La battaglia per l’ottavo slot del torneo di Singapore potrebbe essere inutile: secondo il regolamento WTA, infatti, in occasioni speciali si può decidere di regalare il posto ad un’atleta tagliata fuori dalla race.

Entrare nelle otto migliori giocatrici dell’anno è un premio agli sforzi e ai sacrifici fatti per superare le difficoltà passate. Ci sono sette ragazze già sicure del posto alle WTA Finals di Singapore, ottenuto grazie al rendimento in stagione. Avranno l’opportunità di lottare per l’ultimo grande titolo dell’anno.

Muguruza, Halep, Pliskova, Svitolina, Wozniacki, Venus Williams ed Ostapenko saranno accompagnate da una giocatrice in più, di cui non si conosce ancora l’identità. Chi terminerà all’ottavo posto del ranking WTA dell’anno 2017 si aggiudicherà l’ultimo posto disponibile. O forse no? Consultando il regolamento ufficiale del circuito, balza agli occhi questo paragrafo:

Le sette giocatrici migliori classificate dell’anno si qualificheranno automaticamente alle WTA Finals. Il posto restante può essere scelto dalla WTA, che in caso di circostanze straordinarie, potrà selezionare l’ottava partecipante senza necessità di attenersi al ranking

Nel caso dell’ATP, a chi vince un torneo di massima caratura basterà classificarsi tra i primi 20 per assicurarsi un posto alle Finals. Nella WTA non esiste una regola così rigida, perciò la candidata numero uno per l’inaspettato biglietto per Singapore sembra essere Sloane Stephens.

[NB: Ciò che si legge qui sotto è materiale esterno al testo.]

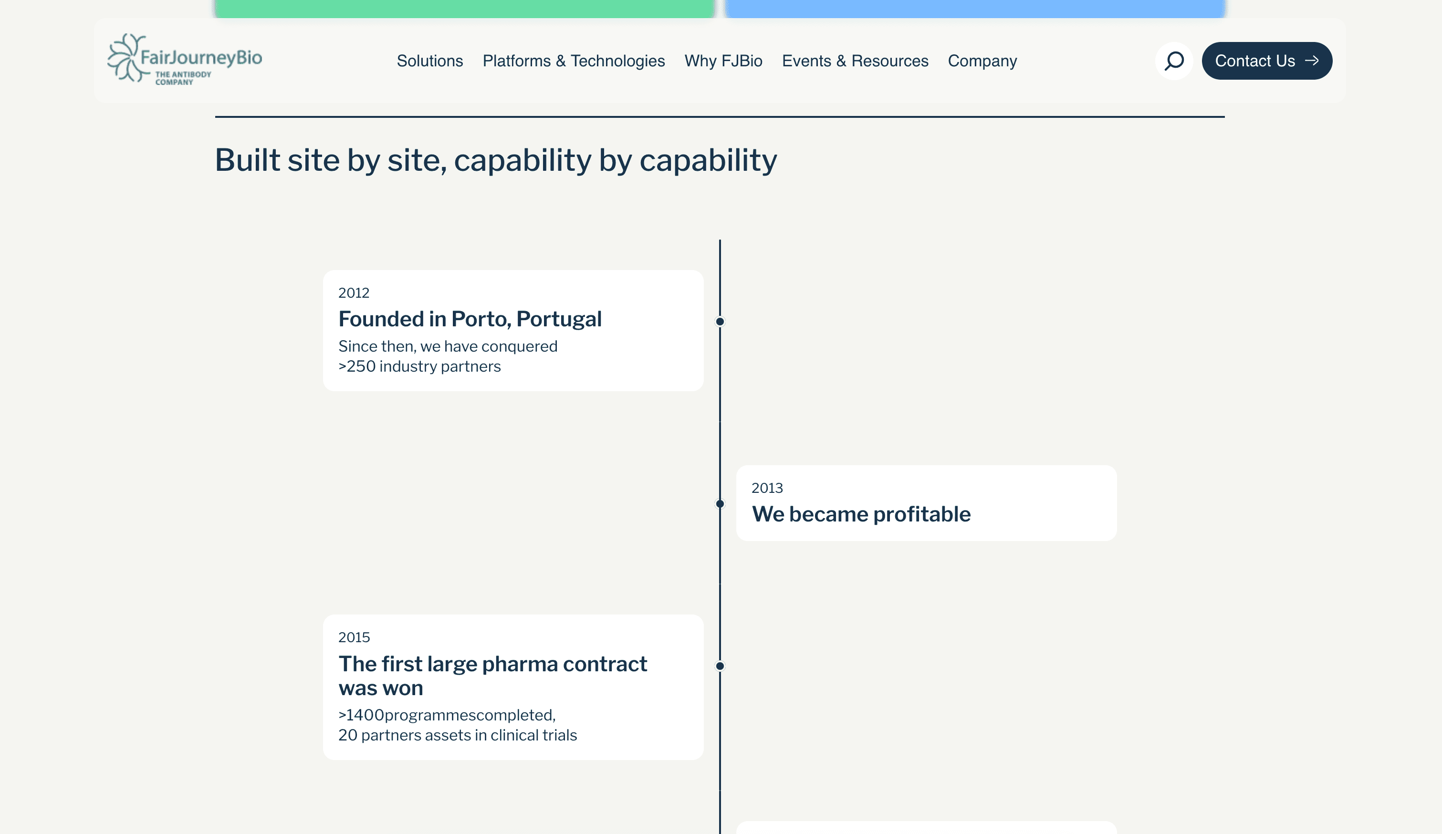Click the Founded in Porto, Portugal heading
Image resolution: width=1442 pixels, height=834 pixels.
pos(470,319)
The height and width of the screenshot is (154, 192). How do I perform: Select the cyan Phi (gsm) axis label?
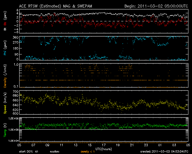pos(5,48)
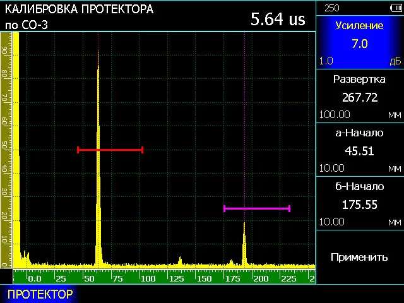Viewport: 404px width, 303px height.
Task: Click the а-Начало step value 10.00
Action: coord(331,169)
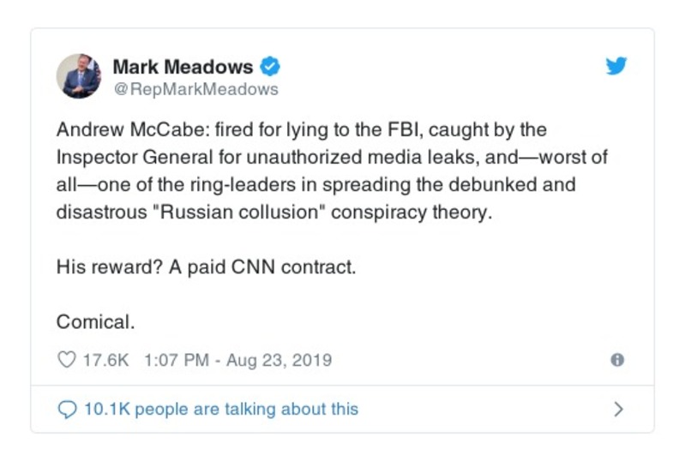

L’unico aspetto di difficoltà è costituito dal fatto che la statunitense ha giocato soltanto in sette tornei, vincendo match in tre di essi. Poco per ottenere un premio che dovrebbe gratificare la regolarità della stagione; ma d’altro canto, come può una vincitrice Slam non partecipare? A darsi battaglia per l’ottava posizione, punti alla mano, saranno Johanna Konta e Caroline Garcia, un po’ più distanti Kuznetsova, Mladenovic, Vandeweghe o addirittura proprio Stephens.

Non sembra probabile che la giovane statunitense, vincitrice a New York, possa vincere un torneo della prossima settimana e superare tutte le sue rivali, terminando l’anno all’ottavo posto del ranking. Tutto dipenderà da quale sarà il criterio adottato per prendere la decisione finale.